(EXERCISE TEXT):
KINGSTON, Jamaica – Pakistan World Cup cricket coach Bob Woolmer died from natural causes and was not strangled as police earlier concluded, Jamaican Police Commissioner Lucius Thomas said Tuesday in announcing the end of an international homicide investigation.
Authorities reached their conclusion after obtaining opinions from three independent pathologists from Britain, South Africa and Canada and reviewing a toxicology report, Thomas told a packed news conference at the police officers club in the Jamaican capital.
Woolmer, 58, was found unconscious on March 18 in his hotel room in Kingston a day after his team was eliminated from the World Cup in a humiliating loss to Ireland. Authorities first said a preliminary autopsy was inconclusive, but on March 22 announced Woolmer had been strangled, setting off one of the biggest murder investigations in this country's history.
Police questioned nearly 400 people and took DNA samples and fingerprints Pakistan team players and officials before allowing them to depart this Caribbean island. Police also took samples from potential witnesses and other World Cup cricket squads.
There was a flurry of speculation fed by media outlets around the world that match-fixers or an irate fan may have murdered the popular coach. A British TV news show said Woolmer had been poisoned before being strangled, but this was also dismissed by Thomas.

(SUPPLIED ENTRIES):
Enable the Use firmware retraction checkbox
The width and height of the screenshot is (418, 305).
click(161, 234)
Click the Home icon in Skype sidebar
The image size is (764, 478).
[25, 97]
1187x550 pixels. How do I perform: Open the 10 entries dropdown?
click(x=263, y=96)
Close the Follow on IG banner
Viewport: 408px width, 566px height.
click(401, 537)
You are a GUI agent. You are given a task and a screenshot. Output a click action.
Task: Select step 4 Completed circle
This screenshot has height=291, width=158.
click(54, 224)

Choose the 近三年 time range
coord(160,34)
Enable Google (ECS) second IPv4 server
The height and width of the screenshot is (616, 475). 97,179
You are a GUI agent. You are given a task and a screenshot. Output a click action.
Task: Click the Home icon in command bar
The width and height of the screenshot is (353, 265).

--

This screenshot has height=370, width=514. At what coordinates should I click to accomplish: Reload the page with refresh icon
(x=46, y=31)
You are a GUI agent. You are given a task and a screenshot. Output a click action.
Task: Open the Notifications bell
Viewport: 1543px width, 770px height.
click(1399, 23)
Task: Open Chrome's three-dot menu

(TASK REQUIREMENTS): Continue the news report on the investigation into coach Bob Woolmer's death, picking up after its final sentence.

(RESULT OF THIS TASK):
"No substance was found to indicate that Bob Woolmer was poisoned," Thomas said.
Thomas told reporters on Tuesday that a British pathologist reviewed the Jamaican coroner's report that said Woolmer had been strangled and came to the opposite conclusion, finding that he died from unspecified natural causes.
"The Jamaican Constabulary Force accepts these findings and has now closed its investigation into the death of Mr. Bob Woolmer," Thomas said.
A final report on the cause of death will be later be issued by Jamaican Coroner Patrick Murphy.
The coach's widow, Gill Woolmer, welcomed the announcement and thanked Jamaican police.
"My sons and I are relieved to be officially informed that Bob died of natural causes and that no foul play is suspected in his death," she said in a statement from their home in Cape Town, South Africa. "We hope that this matter will now be closed and that our family will be left grieve in peace," Gill Woolmer said.